# Can I use existing dishes/switches with FTA?



## archer75 (Oct 13, 2006)

I no longer have Sat service through any company. I was thinking of going FTA and have 2 Dish Network dishes and switches on my house. I was wondering if I can use those? 
From the 2 dishes I have one line coming in my house and then it was split at the Dual Tuner Dish receiver I used to have. So if I can just plug that in to a FTA receiver and then align the dishes to whatever legal sat content i'm wondering if this would still allow me to hit multiple satellites?


----------



## bruin95 (Apr 23, 2006)

The Dish Network dishes and lnbs are no good for legal FTA. You need at least a 30" or larger dish and a linear lnb to receive a signal on Ku band satellites. Also, if you want to hit more than one bird, you're going to have to get a motor with your system.


----------



## archer75 (Oct 13, 2006)

Hmmm, the folks over at the [redacted] forums told me it would work so now i'm confused.


----------



## jumpin jack flash (Aug 14, 2008)

Depends on which type of dish it is. I think some have a linear LNBF on them with their circular ones. Also some are borderline "big enough". And like bruin said, You should look into a 31" or larger dish(depending on your location) and a linear LNBF. If you want to manually find a bird to your liking you can do without a motor setup for now, but motorized is the way to go. I just got a few good deals on e-bay. Geosat 36"dish, and Invacom LNBF. This gets circular and linear sats so you can keep a subscription to a provider, and get FTA on the same dish. The dish even came with a "universal" linear LNBF for FTA only, but I mounted the Invacom anyway. Dish and little "geosat"bullet" LNB was 94.00 shipped!


----------



## FTA Michael (Jul 21, 2002)

archer75 said:


> Hmmm, the folks over at the [redacted] forums told me it would work so now i'm confused.


That's because that's a forum that allows discussions of piracy. For true, legitimate FTA, you'll need a bigger dish.


----------



## ddrea (Jul 18, 2008)

jumpin jack flash said:


> Depends on which type of dish it is. I think some have a linear LNBF on them with their circular ones. Also some are borderline "big enough". And like bruin said, You should look into a 31" or larger dish(depending on your location) and a linear LNBF. If you want to manually find a bird to your liking you can do without a motor setup for now, but motorized is the way to go. I just got a few good deals on e-bay. Geosat 36"dish, and Invacom LNBF. This gets circular and linear sats so you can keep a subscription to a provider, and get FTA on the same dish. The dish even came with a "universal" linear LNBF for FTA only, but I mounted the Invacom anyway. Dish and little "geosat"bullet" LNB was 94.00 shipped!


Not to crash this thread, but same question for me. I have a DirecTV elliptical dish (18"x24") with 3-LNBs.

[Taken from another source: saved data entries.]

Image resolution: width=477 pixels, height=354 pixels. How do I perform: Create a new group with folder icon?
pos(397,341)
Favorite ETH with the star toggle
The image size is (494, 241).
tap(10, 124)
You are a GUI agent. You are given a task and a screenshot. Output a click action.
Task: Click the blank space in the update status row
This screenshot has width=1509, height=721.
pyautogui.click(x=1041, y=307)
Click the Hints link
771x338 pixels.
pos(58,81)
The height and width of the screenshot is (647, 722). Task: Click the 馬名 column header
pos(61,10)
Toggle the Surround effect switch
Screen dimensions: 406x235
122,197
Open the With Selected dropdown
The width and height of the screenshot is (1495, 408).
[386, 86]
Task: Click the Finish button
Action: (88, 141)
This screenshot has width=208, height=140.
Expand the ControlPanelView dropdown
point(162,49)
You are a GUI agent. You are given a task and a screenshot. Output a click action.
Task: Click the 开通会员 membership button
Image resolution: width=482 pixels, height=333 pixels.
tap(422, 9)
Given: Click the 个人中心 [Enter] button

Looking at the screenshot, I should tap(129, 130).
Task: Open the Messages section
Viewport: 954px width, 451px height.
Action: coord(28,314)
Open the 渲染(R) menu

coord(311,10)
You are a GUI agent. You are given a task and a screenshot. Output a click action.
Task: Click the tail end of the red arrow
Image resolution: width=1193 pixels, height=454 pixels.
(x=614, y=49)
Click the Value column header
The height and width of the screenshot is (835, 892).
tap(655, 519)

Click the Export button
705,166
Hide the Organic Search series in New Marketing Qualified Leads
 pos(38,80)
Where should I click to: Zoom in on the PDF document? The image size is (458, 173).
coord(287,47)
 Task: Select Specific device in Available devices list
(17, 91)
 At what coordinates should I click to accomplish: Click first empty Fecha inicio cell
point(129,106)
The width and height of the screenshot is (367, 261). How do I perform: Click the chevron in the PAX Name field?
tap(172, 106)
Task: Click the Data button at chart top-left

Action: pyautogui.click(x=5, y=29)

I hear you that 30" is minimum recommended, but have any of you messed with this configuration in your past travels. Thanks.


----------



## jumpin jack flash (Aug 14, 2008)

ddrea said:


> Not to crash this thread, but same question for me. I have a DirecTV elliptical dish (18"x24") with 3-LNBs. I hear you that 30" is minimum recommended, but have any of you messed with this configuration in your past travels. Thanks.


Yes. And it won't get true FTA birds. Their signal is weaker than the DTV and dishnet birds. Thats the reason for the bigger dish. And beleive me they are not as easy to hit,(point at), than the DSS sats. Its a little more work to have FTA as a hobby, but a lot of interesting stuff out there. Im starting out stationary, but once I get better at where things are in the sky, and IF I will be able to aim for most, not all sats up there, I'll be getting motorized setup. Just gotta make sure the treeline I have on my property does'nt interfere. It shouldn't as I am mounting the dish up on a shed roof.


----------